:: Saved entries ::
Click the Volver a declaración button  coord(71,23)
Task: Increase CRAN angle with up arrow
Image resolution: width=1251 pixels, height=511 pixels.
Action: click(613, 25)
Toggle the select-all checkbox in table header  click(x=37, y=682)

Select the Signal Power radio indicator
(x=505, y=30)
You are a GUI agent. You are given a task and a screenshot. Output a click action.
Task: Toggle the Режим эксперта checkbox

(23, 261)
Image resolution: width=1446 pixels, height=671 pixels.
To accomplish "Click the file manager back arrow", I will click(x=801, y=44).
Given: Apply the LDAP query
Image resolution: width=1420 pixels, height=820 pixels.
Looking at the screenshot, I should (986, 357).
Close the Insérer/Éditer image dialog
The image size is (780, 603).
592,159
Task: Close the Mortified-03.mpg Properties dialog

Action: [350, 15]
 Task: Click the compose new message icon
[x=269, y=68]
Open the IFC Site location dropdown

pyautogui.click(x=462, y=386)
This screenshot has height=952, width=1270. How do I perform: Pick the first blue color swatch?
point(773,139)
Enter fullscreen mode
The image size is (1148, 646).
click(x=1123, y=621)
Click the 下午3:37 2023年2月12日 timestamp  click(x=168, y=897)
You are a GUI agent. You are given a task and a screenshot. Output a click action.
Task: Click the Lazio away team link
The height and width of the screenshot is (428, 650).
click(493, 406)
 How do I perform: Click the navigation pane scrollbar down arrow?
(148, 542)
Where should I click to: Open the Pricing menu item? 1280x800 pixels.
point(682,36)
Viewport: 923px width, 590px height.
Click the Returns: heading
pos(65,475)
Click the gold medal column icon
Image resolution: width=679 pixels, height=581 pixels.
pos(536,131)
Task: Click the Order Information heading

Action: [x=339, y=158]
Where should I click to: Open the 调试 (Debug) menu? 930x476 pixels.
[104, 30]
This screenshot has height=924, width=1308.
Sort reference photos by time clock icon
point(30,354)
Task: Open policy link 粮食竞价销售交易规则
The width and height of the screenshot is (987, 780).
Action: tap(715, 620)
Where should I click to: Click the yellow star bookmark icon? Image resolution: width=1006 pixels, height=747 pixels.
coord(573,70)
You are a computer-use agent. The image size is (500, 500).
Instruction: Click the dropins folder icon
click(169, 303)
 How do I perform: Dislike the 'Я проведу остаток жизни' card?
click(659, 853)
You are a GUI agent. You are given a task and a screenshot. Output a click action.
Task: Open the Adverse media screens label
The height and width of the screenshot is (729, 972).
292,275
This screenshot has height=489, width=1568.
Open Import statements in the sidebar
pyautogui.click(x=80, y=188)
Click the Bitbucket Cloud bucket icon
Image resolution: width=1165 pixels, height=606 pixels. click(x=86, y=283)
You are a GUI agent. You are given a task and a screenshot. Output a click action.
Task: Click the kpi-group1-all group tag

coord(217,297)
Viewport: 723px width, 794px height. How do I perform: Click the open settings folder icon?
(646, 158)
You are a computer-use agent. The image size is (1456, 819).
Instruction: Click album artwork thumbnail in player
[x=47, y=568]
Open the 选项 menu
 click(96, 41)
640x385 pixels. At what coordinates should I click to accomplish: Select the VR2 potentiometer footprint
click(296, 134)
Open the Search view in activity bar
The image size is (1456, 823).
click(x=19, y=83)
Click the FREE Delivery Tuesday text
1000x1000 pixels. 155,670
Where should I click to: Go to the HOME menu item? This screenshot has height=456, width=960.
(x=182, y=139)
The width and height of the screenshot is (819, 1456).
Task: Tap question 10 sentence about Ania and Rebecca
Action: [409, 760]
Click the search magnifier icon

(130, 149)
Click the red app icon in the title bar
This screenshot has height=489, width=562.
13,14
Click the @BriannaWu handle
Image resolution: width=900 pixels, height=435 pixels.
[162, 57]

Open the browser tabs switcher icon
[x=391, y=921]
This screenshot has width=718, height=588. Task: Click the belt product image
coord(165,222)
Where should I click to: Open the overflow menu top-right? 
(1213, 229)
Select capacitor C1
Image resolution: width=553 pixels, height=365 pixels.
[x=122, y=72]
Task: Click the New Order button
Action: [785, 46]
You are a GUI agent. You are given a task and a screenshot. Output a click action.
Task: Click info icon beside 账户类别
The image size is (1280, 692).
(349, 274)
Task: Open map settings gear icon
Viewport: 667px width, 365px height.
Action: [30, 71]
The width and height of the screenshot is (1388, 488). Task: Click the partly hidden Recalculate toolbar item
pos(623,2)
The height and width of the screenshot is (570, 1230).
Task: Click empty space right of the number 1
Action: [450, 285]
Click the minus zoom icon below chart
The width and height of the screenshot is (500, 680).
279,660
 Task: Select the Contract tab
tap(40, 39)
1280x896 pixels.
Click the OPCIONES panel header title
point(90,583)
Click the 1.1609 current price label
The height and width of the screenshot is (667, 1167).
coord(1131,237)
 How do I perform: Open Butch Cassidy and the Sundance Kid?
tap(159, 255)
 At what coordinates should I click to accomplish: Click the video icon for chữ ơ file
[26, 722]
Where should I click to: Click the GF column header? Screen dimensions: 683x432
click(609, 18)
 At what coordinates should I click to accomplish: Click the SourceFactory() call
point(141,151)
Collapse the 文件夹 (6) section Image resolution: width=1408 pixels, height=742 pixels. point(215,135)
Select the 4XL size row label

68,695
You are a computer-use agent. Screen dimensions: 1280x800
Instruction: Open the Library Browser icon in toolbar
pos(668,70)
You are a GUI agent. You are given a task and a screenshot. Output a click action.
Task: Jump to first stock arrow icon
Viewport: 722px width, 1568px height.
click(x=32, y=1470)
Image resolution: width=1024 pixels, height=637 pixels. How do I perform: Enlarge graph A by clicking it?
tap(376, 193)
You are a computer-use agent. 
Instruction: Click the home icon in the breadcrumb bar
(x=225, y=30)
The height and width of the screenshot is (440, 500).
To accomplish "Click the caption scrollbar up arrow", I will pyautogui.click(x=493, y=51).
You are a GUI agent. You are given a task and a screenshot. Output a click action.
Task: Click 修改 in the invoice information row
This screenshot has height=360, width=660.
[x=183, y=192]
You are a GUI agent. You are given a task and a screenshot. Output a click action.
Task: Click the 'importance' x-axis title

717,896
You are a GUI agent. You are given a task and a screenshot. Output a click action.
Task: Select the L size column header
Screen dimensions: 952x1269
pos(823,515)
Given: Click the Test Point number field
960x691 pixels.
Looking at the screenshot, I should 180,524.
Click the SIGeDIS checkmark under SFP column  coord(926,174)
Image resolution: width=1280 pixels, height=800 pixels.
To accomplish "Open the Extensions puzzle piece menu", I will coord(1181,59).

:: Your assignment ::
Where a line of the data contains "will", copy that line.

:: Result of the exercise ::
To accomplish "Click the file manager back arrow", I will click(x=801, y=44).
To accomplish "Click the caption scrollbar up arrow", I will pyautogui.click(x=493, y=51).
To accomplish "Open the Extensions puzzle piece menu", I will coord(1181,59).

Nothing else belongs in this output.